Ablation Versus Amiodarone for Treatment of Persistent Atrial Fibrillation in Patients With Congestive Heart Failure and an Implanted Device

May 06, 2016 , Category : Cardiology Abstracts

Ablation Versus Amiodarone for Treatment of Persistent Atrial Fibrillation in Patients With Congestive Heart Failure and an Implanted Device

Results From the AATAC Multicenter Randomized Trial

 

Luigi Di Biase, MD, PhDPrasant Mohanty, MBBS, MPHSanghamitra Mohanty, MDPasquale Santangeli, MDChintan Trivedi, MD, MPHDhanunjaya Lakkireddy, MD, Madhu Reddy, MDPierre Jais, MDSakis Themistoclakis, MDAntonio Dello Russo, MDMichela Casella, MDGemma Pelargonio, MDMaria Lucia Narducci, MDRobert Schweikert, MDPetr Neuzil, MDJavier Sanchez, MDRodney Horton, MDSalwa Beheiry, RNRichard Hongo, MDSteven Hao, MDAntonio Rossillo, MDGiovanni Forleo, MDClaudio Tondo, MDJ. David Burkhardt, MDMichel Haissaguerre, MDAndrea Natale, MD

Circulation.2016; 133: 1637-1644

 

Background—Whether catheter ablation (CA) is superior to amiodarone (AMIO) for the treatment of persistent atrial fibrillation (AF) in patients with heart failure is unknown.

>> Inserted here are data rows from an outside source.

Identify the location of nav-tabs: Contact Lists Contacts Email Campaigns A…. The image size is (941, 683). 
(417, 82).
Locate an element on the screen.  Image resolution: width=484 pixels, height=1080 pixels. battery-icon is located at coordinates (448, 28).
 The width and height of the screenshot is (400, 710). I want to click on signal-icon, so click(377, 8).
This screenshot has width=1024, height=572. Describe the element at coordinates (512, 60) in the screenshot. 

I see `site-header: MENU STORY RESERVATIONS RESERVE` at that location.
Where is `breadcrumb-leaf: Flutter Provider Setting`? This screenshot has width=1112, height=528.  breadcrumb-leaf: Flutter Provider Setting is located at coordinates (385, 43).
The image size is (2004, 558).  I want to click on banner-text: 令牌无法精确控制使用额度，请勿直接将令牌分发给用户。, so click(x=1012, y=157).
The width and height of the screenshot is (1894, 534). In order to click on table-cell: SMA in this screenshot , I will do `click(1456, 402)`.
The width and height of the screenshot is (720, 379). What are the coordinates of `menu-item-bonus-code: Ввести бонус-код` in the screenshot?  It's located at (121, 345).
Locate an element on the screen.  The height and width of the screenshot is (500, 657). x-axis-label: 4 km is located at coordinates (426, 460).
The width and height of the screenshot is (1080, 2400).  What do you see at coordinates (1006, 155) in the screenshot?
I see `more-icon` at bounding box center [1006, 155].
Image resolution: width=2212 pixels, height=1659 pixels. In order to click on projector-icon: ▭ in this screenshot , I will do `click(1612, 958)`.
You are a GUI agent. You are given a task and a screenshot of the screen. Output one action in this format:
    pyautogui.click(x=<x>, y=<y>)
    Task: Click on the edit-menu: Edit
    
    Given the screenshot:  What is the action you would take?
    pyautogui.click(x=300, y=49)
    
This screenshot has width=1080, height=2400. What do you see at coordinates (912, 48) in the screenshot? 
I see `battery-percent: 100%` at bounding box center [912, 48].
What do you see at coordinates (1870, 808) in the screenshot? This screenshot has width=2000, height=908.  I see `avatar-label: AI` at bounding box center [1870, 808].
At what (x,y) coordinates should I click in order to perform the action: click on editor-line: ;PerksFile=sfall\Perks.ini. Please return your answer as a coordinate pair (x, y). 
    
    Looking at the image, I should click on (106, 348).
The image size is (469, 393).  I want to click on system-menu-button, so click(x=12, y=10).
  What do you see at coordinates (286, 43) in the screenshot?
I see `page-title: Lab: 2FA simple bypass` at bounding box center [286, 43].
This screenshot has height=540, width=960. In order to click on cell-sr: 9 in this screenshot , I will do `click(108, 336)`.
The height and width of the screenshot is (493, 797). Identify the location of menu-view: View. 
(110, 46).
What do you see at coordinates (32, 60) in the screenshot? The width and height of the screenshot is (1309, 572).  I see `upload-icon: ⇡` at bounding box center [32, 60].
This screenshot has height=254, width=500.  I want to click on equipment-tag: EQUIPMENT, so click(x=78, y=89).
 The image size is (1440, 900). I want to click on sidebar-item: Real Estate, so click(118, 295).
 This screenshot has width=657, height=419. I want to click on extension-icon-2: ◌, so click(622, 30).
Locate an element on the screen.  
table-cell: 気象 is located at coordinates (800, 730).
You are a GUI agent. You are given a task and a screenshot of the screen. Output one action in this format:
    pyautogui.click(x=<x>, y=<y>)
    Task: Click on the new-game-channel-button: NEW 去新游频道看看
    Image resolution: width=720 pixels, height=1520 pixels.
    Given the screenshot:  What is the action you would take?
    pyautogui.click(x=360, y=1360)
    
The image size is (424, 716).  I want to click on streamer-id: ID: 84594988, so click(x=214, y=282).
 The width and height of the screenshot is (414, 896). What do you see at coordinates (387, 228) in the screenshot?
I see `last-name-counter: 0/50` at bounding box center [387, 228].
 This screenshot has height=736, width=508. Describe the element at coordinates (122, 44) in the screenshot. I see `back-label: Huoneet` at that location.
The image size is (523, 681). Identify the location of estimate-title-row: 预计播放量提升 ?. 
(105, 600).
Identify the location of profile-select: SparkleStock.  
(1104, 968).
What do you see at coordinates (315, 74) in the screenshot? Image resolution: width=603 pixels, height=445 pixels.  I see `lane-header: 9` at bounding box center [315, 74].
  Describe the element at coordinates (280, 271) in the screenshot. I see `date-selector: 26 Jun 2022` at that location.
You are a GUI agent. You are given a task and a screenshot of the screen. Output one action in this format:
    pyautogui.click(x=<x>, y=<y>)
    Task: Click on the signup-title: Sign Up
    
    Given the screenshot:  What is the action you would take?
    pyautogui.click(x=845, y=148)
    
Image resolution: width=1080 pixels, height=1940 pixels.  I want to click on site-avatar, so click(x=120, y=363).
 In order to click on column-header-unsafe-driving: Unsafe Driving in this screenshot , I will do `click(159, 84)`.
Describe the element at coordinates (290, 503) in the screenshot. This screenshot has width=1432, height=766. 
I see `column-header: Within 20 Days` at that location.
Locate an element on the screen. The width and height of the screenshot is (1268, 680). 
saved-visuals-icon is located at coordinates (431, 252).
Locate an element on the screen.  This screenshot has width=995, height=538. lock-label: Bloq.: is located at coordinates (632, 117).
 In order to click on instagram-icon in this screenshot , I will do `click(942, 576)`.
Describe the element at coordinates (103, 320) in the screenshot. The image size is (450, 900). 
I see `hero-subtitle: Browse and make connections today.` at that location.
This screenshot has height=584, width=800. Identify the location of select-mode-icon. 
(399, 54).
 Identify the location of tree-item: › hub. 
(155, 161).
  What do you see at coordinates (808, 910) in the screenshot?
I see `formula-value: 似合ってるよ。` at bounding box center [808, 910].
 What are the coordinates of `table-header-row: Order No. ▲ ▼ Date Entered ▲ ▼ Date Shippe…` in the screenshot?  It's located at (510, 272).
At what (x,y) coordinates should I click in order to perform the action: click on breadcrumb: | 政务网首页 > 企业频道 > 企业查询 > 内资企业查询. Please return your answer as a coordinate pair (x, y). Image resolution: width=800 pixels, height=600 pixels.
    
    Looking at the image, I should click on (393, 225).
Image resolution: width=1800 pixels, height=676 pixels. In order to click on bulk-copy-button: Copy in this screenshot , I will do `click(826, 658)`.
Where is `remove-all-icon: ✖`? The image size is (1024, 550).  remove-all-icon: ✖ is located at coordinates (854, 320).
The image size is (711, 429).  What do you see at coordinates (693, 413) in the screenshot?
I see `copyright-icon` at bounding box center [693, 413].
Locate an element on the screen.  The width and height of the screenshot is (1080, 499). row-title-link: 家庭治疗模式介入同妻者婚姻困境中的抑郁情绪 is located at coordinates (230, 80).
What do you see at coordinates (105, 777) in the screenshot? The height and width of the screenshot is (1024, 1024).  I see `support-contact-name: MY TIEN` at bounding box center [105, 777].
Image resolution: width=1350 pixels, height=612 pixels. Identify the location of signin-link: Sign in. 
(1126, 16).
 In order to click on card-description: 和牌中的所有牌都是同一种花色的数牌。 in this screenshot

Methods and Results—This was an open-label, randomized, parallel-group, multicenter study. Patients with persistent AF, dual-chamber implantable cardioverter defibrillator or cardiac resynchronization therapy defibrillator, New York Heart Association II to III, and left ventricular ejection fraction <40% within the past 6 months were randomly assigned (1:1 ratio) to undergo CA for AF (group 1, n=102) or receive AMIO (group 2, n=101). Recurrence of AF was the primary end point. All-cause mortality and unplanned hospitalization were the secondary end points. Patients were followed up for a minimum of 24 months. At the end of follow-up, 71 (70%; 95% confidence interval, 60%–78%) patients in group 1 were recurrence free after an average of 1.4±0.6 procedures in comparison with 34 (34%; 95% confidence interval, 25%–44%) in group 2 (log-rank P<0.001). The success rate of CA in the different centers after a single procedure ranged from 29% to 61%. After adjusting for covariates in the multivariable model, AMIO therapy was found to be significantly more likely to fail (hazard ratio, 2.5; 95% confidence interval, 1.5–4.3; P<0.001) than CA. Over the 2-year follow-up, the unplanned hospitalization rate was (32 [31%] in group 1 and 58 [57%] in group 2; P<0.001), showing 45% relative risk reduction (relative risk, 0.55; 95% confidence interval, 0.39–0.76). A significantly lower mortality was observed in CA (8 [8%] versus AMIO (18 [18%]; P=0.037).

Conclusions—This multicenter randomized study shows that CA of AF is superior to AMIO in achieving freedom from AF at long-term follow-up and reducing unplanned hospitalization and mortality in patients with heart failure and persistent AF.